## Exercício
Pode transcrever, sem qualquer alteração, o trecho do texto abaixo sobre o cortejo dos caloiros no Porto que vai de "Devido às obras" até "entre os alunos.", inclusive?

## Texto fornecido
········

João Afonso, que frequentou o primeiro ano de Engenharia Física, não esconde o orgulho e a felicidade por fazer parte do cortejo. "As minhas primas foram formadas na Faculdade de Ciências e eu ia sempre ver os cortejos delas. Sempre quis fazer parte", contou ao JN, já com a voz rouca.
João Afonso tem um colar de latas ao pescoço. Na preparação do cortejo, percorreu os cafés perto de casa em busca por latas vazias de refrigerante. Depois, demorou um dia para pintá-las. "Isto é muito importante. Só somos caloiros uma vez", disse o estudante.
Ao contrário de João, Luís Negrão já não é caloiro. Enverga um traje negro e passa o testemunho aos mais novos. "Esta é a primeira demonstração conjunta pública pelas ruas do Porto, em que as faculdades podem competir um pouco entre si com as músicas e o barulho. É criar aquela "pica" saudável", afirmou o estudante de mestrado em Ciências da Computação.
Eduardo Silva, da Faculdade de Farmácia, completa: "Esta é uma apresentação dos novos estudantes à cidade e uns aos outros. Os caloiros da Academia do Porto estão todos juntos e mostram um pouco do seu curso. As suas cores, as suas músicas, os seus valores", afirmou o jovem, que orientava os caloiros. Atrás de si, era possível ler-se mensagens como "quem manda neste terreno é o Ibuprofeno" ou "o veneno da academia", numa alusão aos medicamentos.
Devido às obras do metro, este ano, o cortejo partiu da Rua de Camões rumo à Trindade, após passagem pelos Aliados. De telemóvel na mão, os familiares e amigos dos estudantes concentraram-se nos passeios para gravar o desfile. Foi o caso de Felicidade Ferreira, mãe de um aluno de Engenharia civil: "É um orgulho!"
Carrinho passa por gerações
Cinco anos separam os cortejos da latada de Carolina Freitas e Eduardo Silva. Ela é caloira na Faculdade de Farmácia, ele está no sexto ano de estudos. No entanto, há um elemento comum que marca os cortejos de ambos: um carrinho de compras "com umas sirenes" que passa de geração em geração entre os alunos.
Tomás desfilou como "minion"
Batizado como "Gru, o maldisposto" na praxe por "andar sempre maldisposto", Tomás Campos aceitou um desafio dos colegas mais velhos: participar na latada vestido de "minion". O estudante frequenta o curso de engenharia de sistemas. "A praxe ajuda na integração. Estamos divertidos e a fazer amizades", disse.

········

## Material de estudo
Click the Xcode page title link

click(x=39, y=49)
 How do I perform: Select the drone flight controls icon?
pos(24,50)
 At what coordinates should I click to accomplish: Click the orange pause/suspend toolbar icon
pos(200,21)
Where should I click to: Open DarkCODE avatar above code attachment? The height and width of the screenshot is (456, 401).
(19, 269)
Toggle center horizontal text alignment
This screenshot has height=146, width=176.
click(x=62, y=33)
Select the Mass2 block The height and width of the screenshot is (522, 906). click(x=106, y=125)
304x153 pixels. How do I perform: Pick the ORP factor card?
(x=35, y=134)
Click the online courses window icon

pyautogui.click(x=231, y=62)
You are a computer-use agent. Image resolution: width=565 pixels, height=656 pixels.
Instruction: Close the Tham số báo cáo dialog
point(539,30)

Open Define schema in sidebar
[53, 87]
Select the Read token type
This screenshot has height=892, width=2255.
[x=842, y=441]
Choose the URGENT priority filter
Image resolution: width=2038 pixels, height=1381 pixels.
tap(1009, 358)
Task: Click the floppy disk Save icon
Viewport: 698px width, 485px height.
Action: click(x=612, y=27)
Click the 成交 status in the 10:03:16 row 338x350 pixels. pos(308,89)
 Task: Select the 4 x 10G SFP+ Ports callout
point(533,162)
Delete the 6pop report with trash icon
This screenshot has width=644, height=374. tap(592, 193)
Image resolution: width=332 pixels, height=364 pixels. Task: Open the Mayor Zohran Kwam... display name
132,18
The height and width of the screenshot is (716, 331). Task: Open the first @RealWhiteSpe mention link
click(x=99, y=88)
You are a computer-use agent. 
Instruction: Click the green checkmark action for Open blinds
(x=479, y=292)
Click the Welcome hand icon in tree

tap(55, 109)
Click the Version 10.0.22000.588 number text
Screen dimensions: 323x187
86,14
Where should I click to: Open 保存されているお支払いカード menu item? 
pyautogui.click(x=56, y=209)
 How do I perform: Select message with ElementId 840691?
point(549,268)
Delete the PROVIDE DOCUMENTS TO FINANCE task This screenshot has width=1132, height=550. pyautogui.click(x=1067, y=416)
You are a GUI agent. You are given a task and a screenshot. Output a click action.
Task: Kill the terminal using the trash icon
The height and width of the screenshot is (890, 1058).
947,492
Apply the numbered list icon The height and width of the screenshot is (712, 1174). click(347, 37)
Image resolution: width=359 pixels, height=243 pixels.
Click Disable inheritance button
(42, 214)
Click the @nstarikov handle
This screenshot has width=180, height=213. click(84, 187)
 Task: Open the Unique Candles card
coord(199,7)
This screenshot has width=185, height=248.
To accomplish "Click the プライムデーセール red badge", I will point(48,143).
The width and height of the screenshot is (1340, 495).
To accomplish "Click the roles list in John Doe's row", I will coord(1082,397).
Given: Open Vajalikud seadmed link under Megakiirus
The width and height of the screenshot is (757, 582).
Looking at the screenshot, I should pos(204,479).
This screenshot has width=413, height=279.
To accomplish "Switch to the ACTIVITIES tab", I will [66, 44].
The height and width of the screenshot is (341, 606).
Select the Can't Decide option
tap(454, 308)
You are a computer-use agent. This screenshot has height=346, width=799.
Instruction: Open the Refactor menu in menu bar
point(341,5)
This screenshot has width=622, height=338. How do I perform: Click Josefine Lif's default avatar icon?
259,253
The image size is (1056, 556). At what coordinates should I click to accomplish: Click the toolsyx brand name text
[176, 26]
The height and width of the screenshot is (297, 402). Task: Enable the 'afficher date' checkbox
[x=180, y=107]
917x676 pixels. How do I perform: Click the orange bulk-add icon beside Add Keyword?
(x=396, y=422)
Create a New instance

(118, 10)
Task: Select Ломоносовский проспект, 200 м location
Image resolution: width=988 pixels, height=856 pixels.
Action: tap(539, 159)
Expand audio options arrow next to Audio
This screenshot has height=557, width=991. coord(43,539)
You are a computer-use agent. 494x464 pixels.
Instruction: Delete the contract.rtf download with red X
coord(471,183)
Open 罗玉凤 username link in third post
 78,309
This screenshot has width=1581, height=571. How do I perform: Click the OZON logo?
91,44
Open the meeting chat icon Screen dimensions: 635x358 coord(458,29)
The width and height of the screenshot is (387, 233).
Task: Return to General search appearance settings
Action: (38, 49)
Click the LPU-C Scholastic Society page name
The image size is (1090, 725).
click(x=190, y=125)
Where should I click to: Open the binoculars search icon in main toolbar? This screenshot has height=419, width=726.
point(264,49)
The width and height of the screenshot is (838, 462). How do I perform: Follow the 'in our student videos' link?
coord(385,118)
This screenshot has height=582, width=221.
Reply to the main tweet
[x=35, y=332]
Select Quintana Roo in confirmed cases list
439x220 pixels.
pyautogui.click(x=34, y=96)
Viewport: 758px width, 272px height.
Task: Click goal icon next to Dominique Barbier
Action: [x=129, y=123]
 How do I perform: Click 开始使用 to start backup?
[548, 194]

········

## Resultado da tarefa
Devido às obras do metro, este ano, o cortejo partiu da Rua de Camões rumo à Trindade, após passagem pelos Aliados. De telemóvel na mão, os familiares e amigos dos estudantes concentraram-se nos passeios para gravar o desfile. Foi o caso de Felicidade Ferreira, mãe de um aluno de Engenharia civil: "É um orgulho!"
Carrinho passa por gerações
Cinco anos separam os cortejos da latada de Carolina Freitas e Eduardo Silva. Ela é caloira na Faculdade de Farmácia, ele está no sexto ano de estudos. No entanto, há um elemento comum que marca os cortejos de ambos: um carrinho de compras "com umas sirenes" que passa de geração em geração entre os alunos.